Spanish lecturer on television studies

Concepción Carmen Cascajosa Virino (born 1979) is a Spanish lecturer, working at the Charles III University of Madrid (UC3M). Her main research line is the history of audiovisual media. She has been noted as one of the foremost specialists on television series in Spain. From 2021 to 2024 she served as member of the RTVE governing board, and, from March to December 2024, she served as acting chair of RTVE.

== Biography ==
Born in 1979 in L'Hospitalet de Llobregat, Barcelona to Andalusian parents, she moved in 1984 together with her family to Casariche (Seville), where she was raised. Cascajosa earned a licentiate degree and later a PhD in Audiovisual Communication from the University of Seville. She entered the Charles III University of Madrid (UC3M) in 2006, working with Manuel Palacio.
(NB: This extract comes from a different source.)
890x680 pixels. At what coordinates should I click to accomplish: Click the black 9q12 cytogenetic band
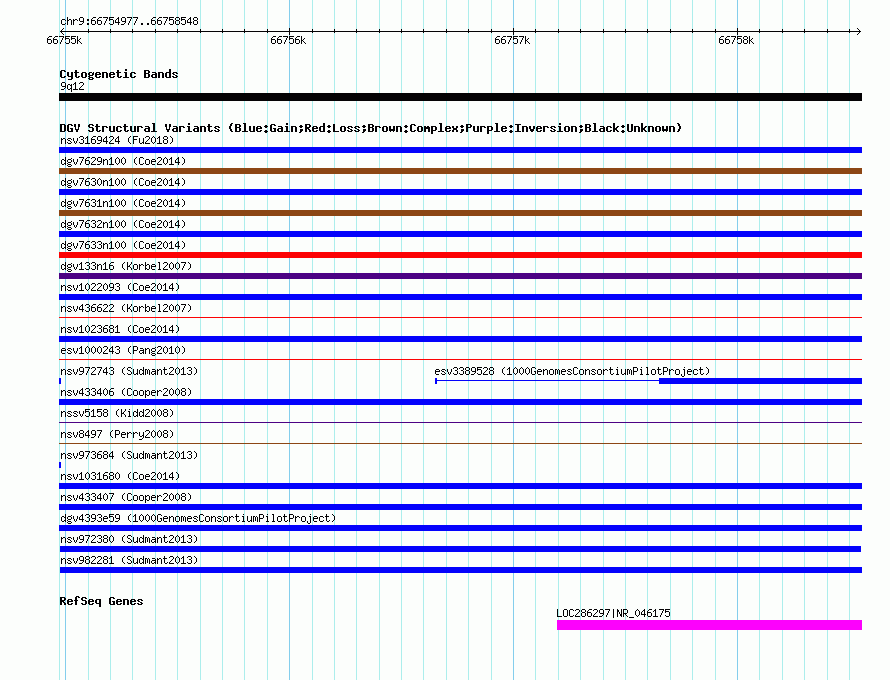(460, 97)
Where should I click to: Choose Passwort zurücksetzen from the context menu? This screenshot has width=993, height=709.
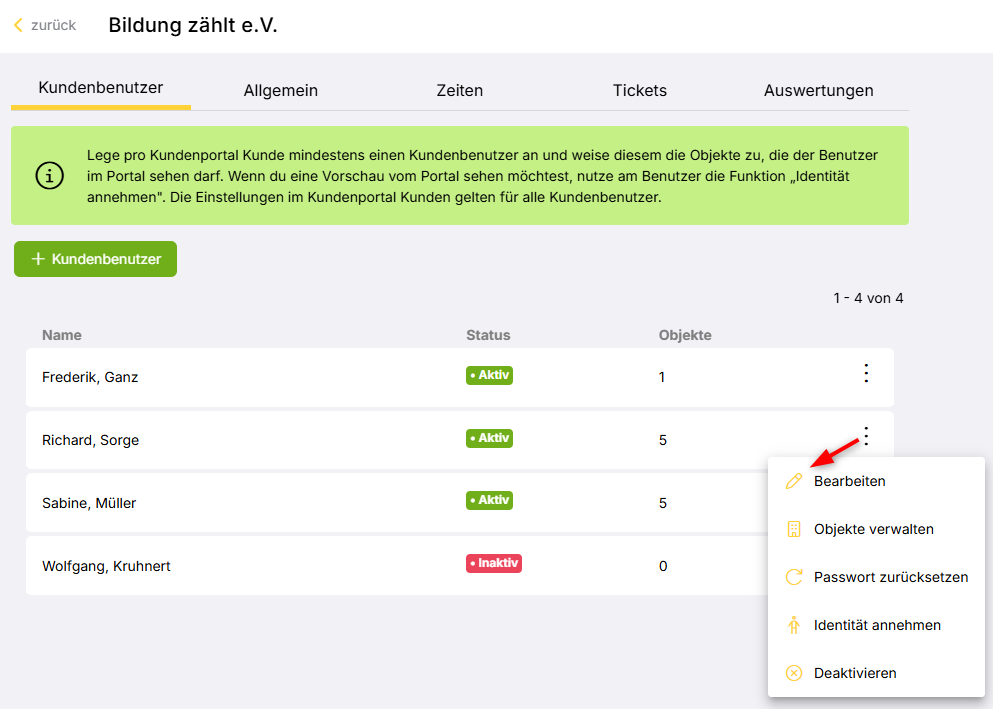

She became senior lecturer at the UC3M in 2012. In 2018, she was proposed as member of the RTVE governing board, endorsed by the PSOE. However, the parliamentary negotiations to renew the RTVE administration fell apart after she was voted by the Congress of Deputies.

Proposed again by the PSOE as candidate to the 10-member RTVE board in 2021, Cascajosa's appointment was passed by the Senate on 24 March 2021, together with the other 3 members of the shortlist to be voted by the Upper House. She assumed on 26 March 2021 together with the rest of the incoming board. In March 2024, the RTVE governing board voted her as the new acting president of RTVE, replacing Elena Sánchez.

== Works ==

- Author
- Cascajosa Virino, Concepción (2005). "Prime time: Las mejores series americanas"
- Cascajosa Virino, Concepción (2006). "El espejo deformado. Versiones, secuelas y adaptaciones en Hollywood"
- Cascajosa Virino, Concepción (2006). "De la TV a Hollywood. Un repaso a las películas basadas en series"
- Cascajosa Virino, Concepción (2016). "La cultura de las series"
- Co-author
- Cascajosa Virino, Concepción (2016). "Historia de la televisión"
- Editor
- Cascajosa Virino, Concepción (2007). "La caja lista: televisión norteamericana de culto"
- Cascajosa Virino, Concepción (2015). "A New Gaze : Women Creators of Film and Television in Democratic Spain"
- Cascajosa, Concepción (2015). "Dentro de "El Ministerio del Tiempo""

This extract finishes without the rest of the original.